In this study, Ong’s team first compiled a list of the most frequently occurring elements in known phosphor materials. To the researchers’ surprise, they found that there are no known materials containing a combination of strontium, lithium, aluminum and oxygen (SLAO), which are four common phosphor elements. Using a data mining algorithm, they created new phosphor candidates containing these elements and performed a series of first-principles calculations to predict which would perform well as a phosphor. Out of 918 candidates, SLAO emerged as the leading material. It was predicted to be stable and exhibit excellent photoluminescence properties.

“It’s not only remarkable that we were able to predict a new phosphor compound, but one that’s stable and can actually be synthesized in the lab,” said Zhenbin Wang, a nanoengineering Ph.D. candidate in Ong’s research group and co-first author of the study.

The phosphor’s main limitation is its less than ideal quantum efficiency – how efficiently it converts incoming light to light of a different color – of about 32 percent. However, researchers note that it retains more than 88 percent of its emission at typical LED operating temperatures. In commercial LEDs, there’s usually a tradeoff with color quality, Ong noted. “But we want the best of both worlds. We have achieved excellent color quality. Now we are working on optimizing the material to improve quantum efficiency,” Ong said.
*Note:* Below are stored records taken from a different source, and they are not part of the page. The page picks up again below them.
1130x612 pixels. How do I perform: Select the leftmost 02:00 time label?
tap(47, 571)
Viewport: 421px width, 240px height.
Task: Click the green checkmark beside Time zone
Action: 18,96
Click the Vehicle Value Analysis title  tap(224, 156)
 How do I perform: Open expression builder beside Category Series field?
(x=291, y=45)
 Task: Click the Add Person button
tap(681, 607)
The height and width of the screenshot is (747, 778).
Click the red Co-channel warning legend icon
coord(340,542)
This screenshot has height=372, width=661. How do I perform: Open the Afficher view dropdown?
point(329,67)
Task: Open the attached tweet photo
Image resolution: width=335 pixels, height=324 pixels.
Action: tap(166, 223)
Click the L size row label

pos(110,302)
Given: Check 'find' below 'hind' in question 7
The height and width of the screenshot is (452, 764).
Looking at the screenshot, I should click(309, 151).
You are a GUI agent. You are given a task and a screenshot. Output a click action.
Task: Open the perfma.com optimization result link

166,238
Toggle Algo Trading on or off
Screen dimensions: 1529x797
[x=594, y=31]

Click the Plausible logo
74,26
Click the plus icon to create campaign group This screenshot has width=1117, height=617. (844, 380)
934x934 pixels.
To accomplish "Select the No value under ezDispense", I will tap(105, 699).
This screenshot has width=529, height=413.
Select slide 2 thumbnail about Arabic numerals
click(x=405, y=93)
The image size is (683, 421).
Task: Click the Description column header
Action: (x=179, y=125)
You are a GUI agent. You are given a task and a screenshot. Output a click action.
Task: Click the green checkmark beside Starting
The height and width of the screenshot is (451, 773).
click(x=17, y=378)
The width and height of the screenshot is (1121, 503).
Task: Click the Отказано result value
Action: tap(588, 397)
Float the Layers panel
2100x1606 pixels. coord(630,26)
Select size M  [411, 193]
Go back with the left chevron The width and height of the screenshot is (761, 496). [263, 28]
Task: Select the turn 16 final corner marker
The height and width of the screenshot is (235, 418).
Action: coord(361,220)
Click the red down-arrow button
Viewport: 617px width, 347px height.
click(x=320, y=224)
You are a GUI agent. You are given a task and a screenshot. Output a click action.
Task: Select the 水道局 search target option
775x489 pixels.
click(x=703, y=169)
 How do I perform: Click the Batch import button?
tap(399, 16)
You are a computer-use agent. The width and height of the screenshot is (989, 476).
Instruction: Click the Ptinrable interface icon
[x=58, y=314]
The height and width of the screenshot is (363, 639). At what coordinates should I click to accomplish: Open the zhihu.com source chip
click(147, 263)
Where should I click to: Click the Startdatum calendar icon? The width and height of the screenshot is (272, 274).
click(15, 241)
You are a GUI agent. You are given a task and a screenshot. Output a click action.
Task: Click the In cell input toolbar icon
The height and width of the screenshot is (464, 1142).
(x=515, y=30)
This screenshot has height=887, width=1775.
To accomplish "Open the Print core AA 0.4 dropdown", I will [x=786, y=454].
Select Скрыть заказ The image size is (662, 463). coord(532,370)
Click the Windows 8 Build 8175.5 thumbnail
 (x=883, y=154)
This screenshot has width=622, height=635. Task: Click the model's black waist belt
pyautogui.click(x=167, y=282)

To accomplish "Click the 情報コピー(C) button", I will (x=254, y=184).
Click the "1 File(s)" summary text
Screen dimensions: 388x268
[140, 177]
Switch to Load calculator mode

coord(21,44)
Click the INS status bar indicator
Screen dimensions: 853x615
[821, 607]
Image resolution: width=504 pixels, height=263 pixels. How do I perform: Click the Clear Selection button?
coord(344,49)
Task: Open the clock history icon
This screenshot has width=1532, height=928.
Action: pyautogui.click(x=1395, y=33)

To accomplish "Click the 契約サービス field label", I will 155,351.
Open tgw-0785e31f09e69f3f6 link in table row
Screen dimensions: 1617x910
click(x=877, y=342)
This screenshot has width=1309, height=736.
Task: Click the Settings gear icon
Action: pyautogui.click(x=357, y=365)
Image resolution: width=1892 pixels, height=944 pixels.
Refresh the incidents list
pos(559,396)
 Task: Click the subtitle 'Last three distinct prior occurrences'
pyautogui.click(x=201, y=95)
One can be confident the team will close that quantum efficiency gap. This is a remarkable achievement. A triple hit if one will allow a baseball analogy. One more hit an its a home run.

And a very welcome one indeed, as material research sped up with computing is a very exciting field with huge potential for the future of energy and fuels. Materials are also key in the consumption field. With both getting better and now some acceleration coming, the economy and our lifestyles can only get better.